-- Start Raw records --

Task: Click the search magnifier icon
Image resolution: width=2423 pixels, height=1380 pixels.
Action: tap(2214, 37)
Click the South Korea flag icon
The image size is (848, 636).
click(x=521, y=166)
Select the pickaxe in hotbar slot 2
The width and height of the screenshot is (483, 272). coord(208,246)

-- End Raw records --
-- Start Raw records --

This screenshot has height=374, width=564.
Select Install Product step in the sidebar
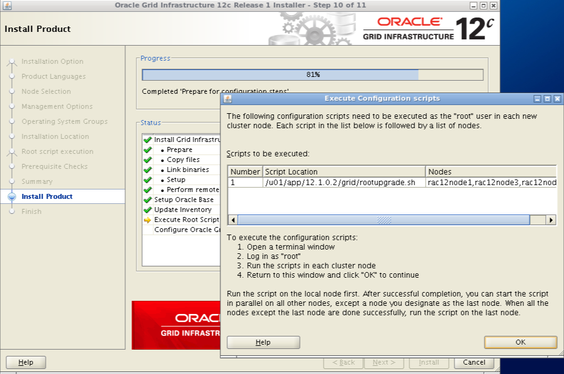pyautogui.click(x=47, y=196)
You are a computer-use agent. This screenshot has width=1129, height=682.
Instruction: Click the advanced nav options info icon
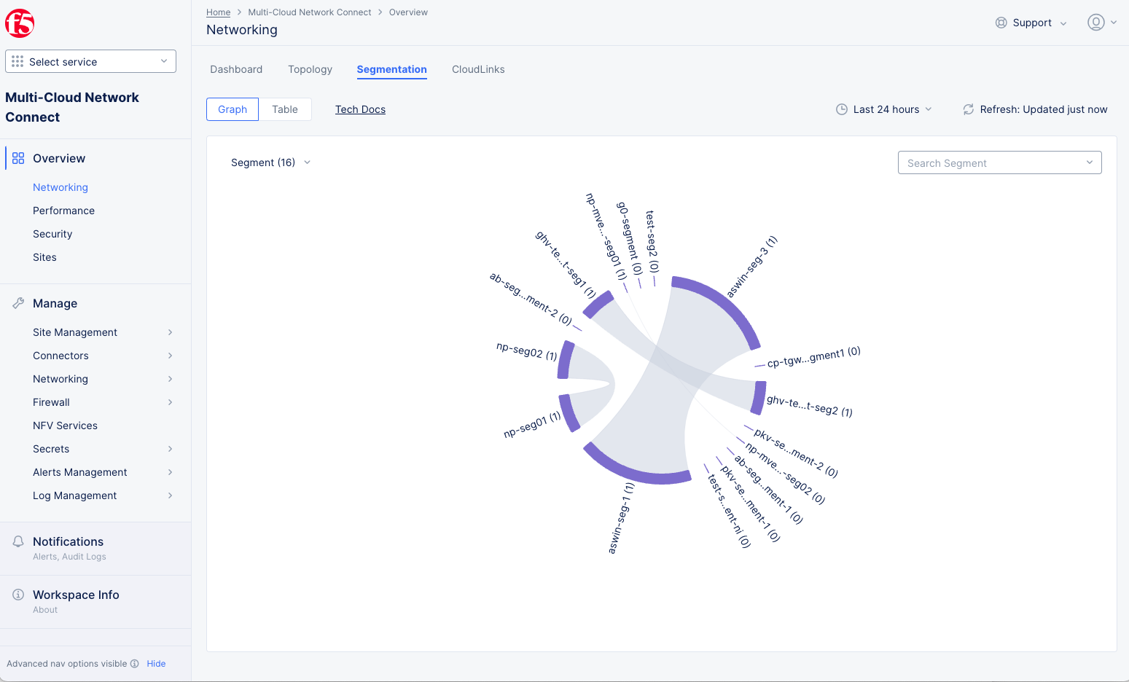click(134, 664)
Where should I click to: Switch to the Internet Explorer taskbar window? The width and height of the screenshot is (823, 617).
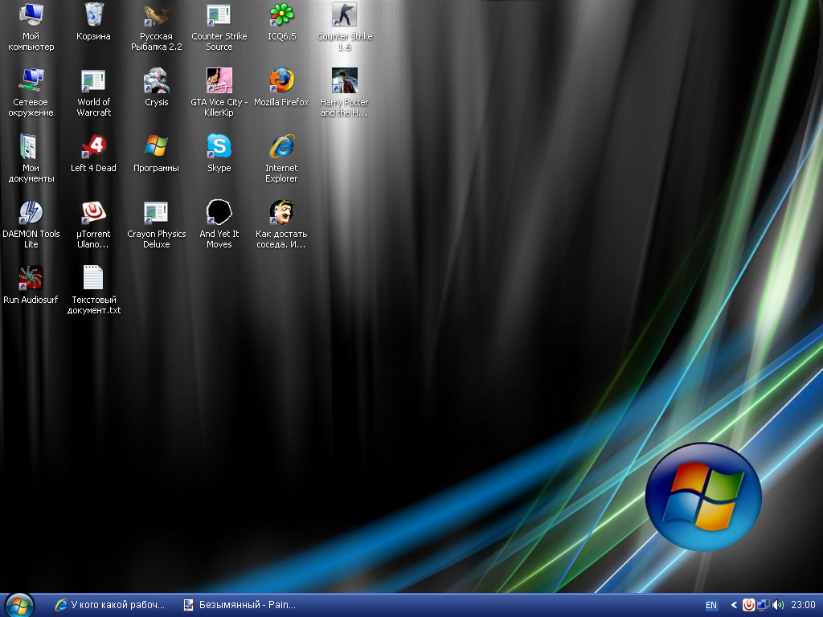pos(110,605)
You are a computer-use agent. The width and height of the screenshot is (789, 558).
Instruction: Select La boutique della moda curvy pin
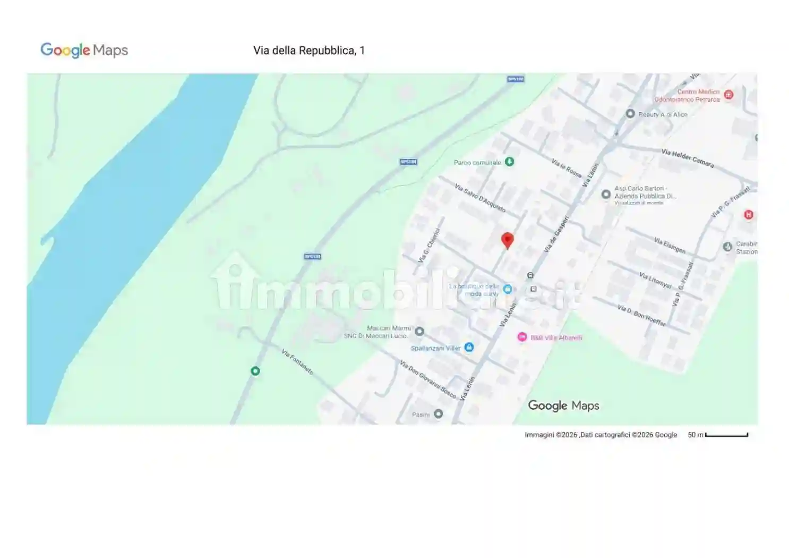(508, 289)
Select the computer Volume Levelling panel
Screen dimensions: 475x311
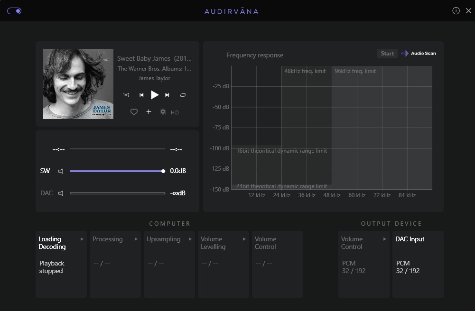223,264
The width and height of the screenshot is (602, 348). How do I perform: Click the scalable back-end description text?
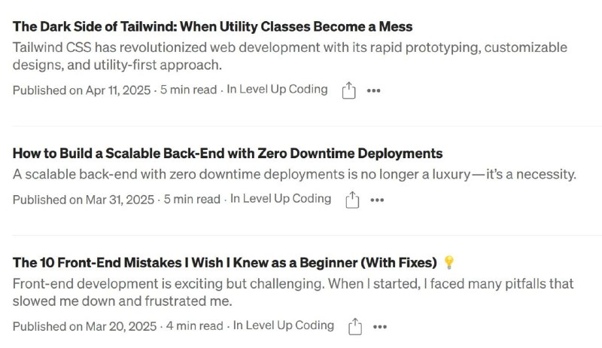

-- End Raw records --

*Given exercise*. Duplicate the lines above word for word, starting at the line containing "Task: Click the search magnifier icon" and ending at the line containing "The width and height of the screenshot is (483, 272).".

*The response*.
Task: Click the search magnifier icon
Image resolution: width=2423 pixels, height=1380 pixels.
Action: tap(2214, 37)
Click the South Korea flag icon
The image size is (848, 636).
click(x=521, y=166)
Select the pickaxe in hotbar slot 2
The width and height of the screenshot is (483, 272). coord(208,246)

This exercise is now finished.